- Theatrical release poster
- Directed by: Tom Hedegaard Morten Arnfred
- Written by: Henning Bahs Erik Balling
- Produced by: Bo Christensen
- Starring: Ove Sprogøe
- Music by: Bent Fabricius-Bjerre
- Distributed by: Nordisk Film
- Release date: 18 December 1998;
- Running time: 100 minutes
- Country: Denmark
- Language: Danish
- Box office: 627,101 admissions (Denmark)

= The Olsen Gang's Last Trick =

The Olsen Gang's Last Trick (Olsen-bandens sidste stik) is a 1998 Danish comedy film directed by Tom Hedegaard and Morten Arnfred, and starring Ove Sprogøe. The film was the 14th and last in the Olsen Gang series. This film was a latecomer after a 17-year break, when the other films were recorded with an annual premiere or close to it in the period 1968–1981.

During the recordings, both Poul Bundgaard and the director Tom Hedegaard died. Morten Arnfred took over the direction, while Tommy Kenter recorded individual scenes in the role of Kjeld (Bundgaard's role), and Kurt Ravn provided the voice. It was arranged so that Kjeld is either seen from behind or from a long distance. However, they had managed to get a number of scenes with close-ups of Poul Bundgaard recorded beforehand, so the replacement did not mean much for the overall film, apart from the end, which had to be completely rewritten so that Kjeld was not included. Instead, Ruth is the third member of the Gang.

==Plot==
After 17 years, Egon gets placed at the Institute for Theoretical Crime, which is a psychiatric institution for incurably criminal persons. He had left the institution for the first time to participate in a TV talk show. Benny, who worked in unreported employment for a taxi company, and Kjeld, who sits in a wheelchair and lives in a nursing home after Yvonne's death in 1987, both watch the broadcast. They both decide to immediately visit the TV studio to seek out, once again, Egon, whom they have not seen for 17 years.

Available data –

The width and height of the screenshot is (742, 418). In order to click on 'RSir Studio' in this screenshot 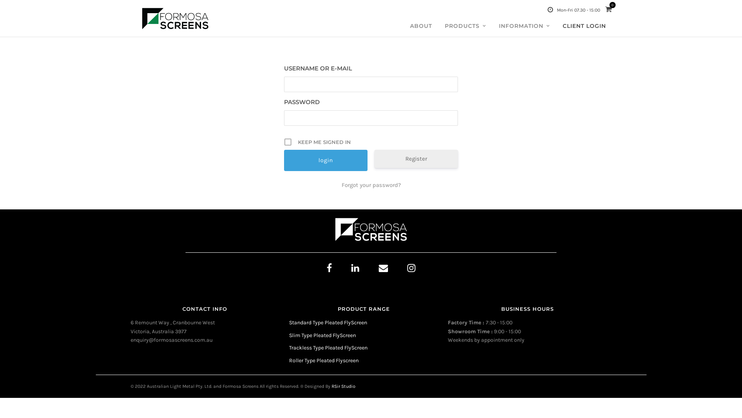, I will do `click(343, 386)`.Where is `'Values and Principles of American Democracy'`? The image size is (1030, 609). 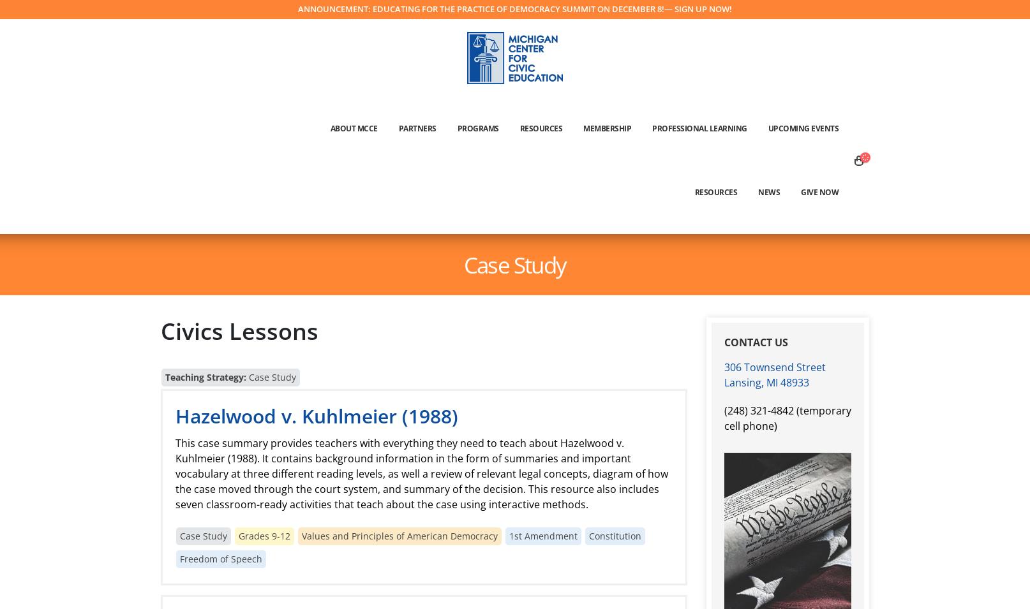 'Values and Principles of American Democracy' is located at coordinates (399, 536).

Set tasks –
#1 In the Olsen Gang film article, who provided Kjeld's voice after Poul Bundgaard died?
#2 Please write the next part of the plot of the Olsen Gang film article, starting after its final sentence.

Responses to the exercise –
#1 Kurt Ravn.

#2
While Egon desperately seeks a toilet after participating in the talk show, he goes outside the studio, where he meets Benny. Together, they decide to visit Kjeld at the nursing home. Kjeld met a lady, Ruth, with whom he wanted to buy an apartment for both of them in Málaga. Egon has a new plan to lead the Olsen gang to the necessary capital. During his long time in psychiatry, Egon has devised countless plans, all of which have been confiscated by the superintendent and are now in his safe. The Olsen gang opens the safe to realize Egon's most significant plan: rob the English crown jewels.

However, not only Kjeld and Benny could recognize Egon on television, but also department head Hallandsen from the Ministry of Justice. This causes the Olsen gang a problem, namely that in Denmark, there is a suitcase containing the strictly confidential Wandenberg documents. If these become public knowledge, the world will collapse, as these documents contain precise descriptions of all significant scandals from the past decades. A first attempt by Hallandsen, with the help of two ministry officials, fails to steal the documents from the Ministry of Foreign Affairs' archive, where they are kept. Because of the broadcast, he has been reminded of Egon Olsen, which makes the problem bigger. He instructs expedition secretary Holm-Hansen to find Egon. Holm-Hansen consults detective assistant Jensen, who should have retired long ago but had to wait 17 years due to a computer error. Jensen advises Holm-Hansen to check the only Franz Jäger safe from 1944 left in Denmark, which Egon will sooner or later break open. This cabinet is located in the Department of Theoretical Crime.

Meanwhile, at the institute, Egon plans to steal his plans from the safe. On their way out, they are suddenly accosted by the headmaster, who naturally wants to lock Egon up again. At the last moment, Holm-Hansen intervenes and brings Egon; after that, Kjeld and Benny leave the institute unnoticed.

Egon is brought to Hallandsen, who gives him the task of stealing the Wandenberg documents—of course, for a measured reward. After the two office officers have helped Hallandsen, Egon steals the documents within a few minutes. After Hallandsen has obtained the documents, Egon demands the promised reward but is instead locked up in a dungeon in the Ministry of Justice, where he is again attacked by Bøffen and his assistant Alf. However, Kjeld and Benny manage to free Egon at the last moment.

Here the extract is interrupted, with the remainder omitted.